*Consigne écrite*
Répondez aux questions suivantes à partir du passage sur l'arabité et la berbérité.
1. De quelle région du Maroc la personne fière de son arabité dit-elle être originaire ?
2. Quel est le nom de famille de l'autre personne, et que signifie-t-il en berbère ?
3. Quel nom le passage associe-t-il à la ville d'Ouarzazate ?

═══ Passage du texte

Un jour j’étais témoin d’une discussion très animée entre deux personnes. L’une était très fière de son arabité et l’autre l’était encore plus de sa berbérité. Les arguments ne manquaient pas d’un côté comme de l’autre. Las d’entendre un débat stérile et sans fondements scientifiques mais plutôt des préjugés qu’autres choses, j’ai décidé d’intervenir, en posant au prétendu arabe la question : de quelle région du Maroc êtes-vous ? La réponse était : je suis de Doukkala. Qu’elle fut sa surprise quand je lui annoncé qu’historiquement, la tribu Doukkala, Chiadma, Abda, Chaouia…sont des tribus berbères arabisées. L’autre antagoniste son nom de famille est « Aarab », qui signifie « l’arabe » en berbère. Je lui ai expliqué que partout au Maroc quand quelqu’un vient d’une autre région ou d’un autre pays on lui attribue une épithète désignant cette origine. Ainsi on trouve des noms de Meknassi pour la ville de Meknès, d’Ouarzazi pour la ville d’Ouarzazate, d’Iraqi pour l’Iraq et que donc ses aïeux sont venus dans une tribu berbère et comme ils ne parlaient que l’arabe ils ont acquis cette épithète Aarab. D’où, logiquement il est d’origine arabe.

══════
═══ Enregistrements extraits

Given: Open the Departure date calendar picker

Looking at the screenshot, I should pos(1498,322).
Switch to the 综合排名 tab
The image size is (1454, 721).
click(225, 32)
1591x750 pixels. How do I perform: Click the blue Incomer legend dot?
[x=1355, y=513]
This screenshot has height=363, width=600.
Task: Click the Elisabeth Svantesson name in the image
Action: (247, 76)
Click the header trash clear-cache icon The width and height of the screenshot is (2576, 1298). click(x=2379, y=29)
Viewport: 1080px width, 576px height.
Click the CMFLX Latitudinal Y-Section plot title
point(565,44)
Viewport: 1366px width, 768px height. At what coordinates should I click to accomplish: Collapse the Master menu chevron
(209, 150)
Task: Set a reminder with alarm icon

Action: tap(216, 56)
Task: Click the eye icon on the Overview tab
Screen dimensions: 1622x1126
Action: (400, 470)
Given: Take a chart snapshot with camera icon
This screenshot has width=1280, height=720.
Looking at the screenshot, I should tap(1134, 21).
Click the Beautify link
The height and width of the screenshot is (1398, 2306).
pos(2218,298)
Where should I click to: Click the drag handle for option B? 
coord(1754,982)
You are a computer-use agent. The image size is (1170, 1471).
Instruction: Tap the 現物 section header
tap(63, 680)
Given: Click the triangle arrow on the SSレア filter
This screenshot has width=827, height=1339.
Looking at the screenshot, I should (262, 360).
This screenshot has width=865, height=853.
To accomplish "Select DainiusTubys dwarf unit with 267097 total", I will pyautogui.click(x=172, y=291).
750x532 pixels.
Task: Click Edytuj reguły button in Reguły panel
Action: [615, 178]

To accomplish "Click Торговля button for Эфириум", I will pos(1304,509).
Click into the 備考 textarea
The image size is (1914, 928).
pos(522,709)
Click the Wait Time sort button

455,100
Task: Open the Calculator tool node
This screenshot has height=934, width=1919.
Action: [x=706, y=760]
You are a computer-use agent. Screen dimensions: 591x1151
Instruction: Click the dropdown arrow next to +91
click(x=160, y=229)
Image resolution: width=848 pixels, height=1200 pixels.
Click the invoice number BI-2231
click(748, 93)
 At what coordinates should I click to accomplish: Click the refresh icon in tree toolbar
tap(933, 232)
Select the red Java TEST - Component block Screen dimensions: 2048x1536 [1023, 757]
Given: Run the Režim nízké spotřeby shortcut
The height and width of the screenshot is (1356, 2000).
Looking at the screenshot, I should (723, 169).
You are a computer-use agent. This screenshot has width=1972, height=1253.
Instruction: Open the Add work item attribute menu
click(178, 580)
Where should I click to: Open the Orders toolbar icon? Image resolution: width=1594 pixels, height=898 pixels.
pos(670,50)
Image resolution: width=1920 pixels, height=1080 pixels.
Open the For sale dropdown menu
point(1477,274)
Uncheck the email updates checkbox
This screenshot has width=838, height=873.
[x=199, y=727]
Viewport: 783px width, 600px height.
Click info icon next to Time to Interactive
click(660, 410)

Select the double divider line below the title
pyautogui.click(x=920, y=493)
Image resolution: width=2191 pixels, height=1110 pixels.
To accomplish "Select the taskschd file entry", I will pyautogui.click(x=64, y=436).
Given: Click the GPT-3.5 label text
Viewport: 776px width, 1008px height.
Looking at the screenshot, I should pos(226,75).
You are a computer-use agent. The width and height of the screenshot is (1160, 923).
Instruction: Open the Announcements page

══════

*Réponse complète*
1. Elle dit être de Doukkala.
2. Son nom de famille est « Aarab », qui signifie « l'arabe » en berbère.
3. Le nom associé à Ouarzazate est Ouarzazi.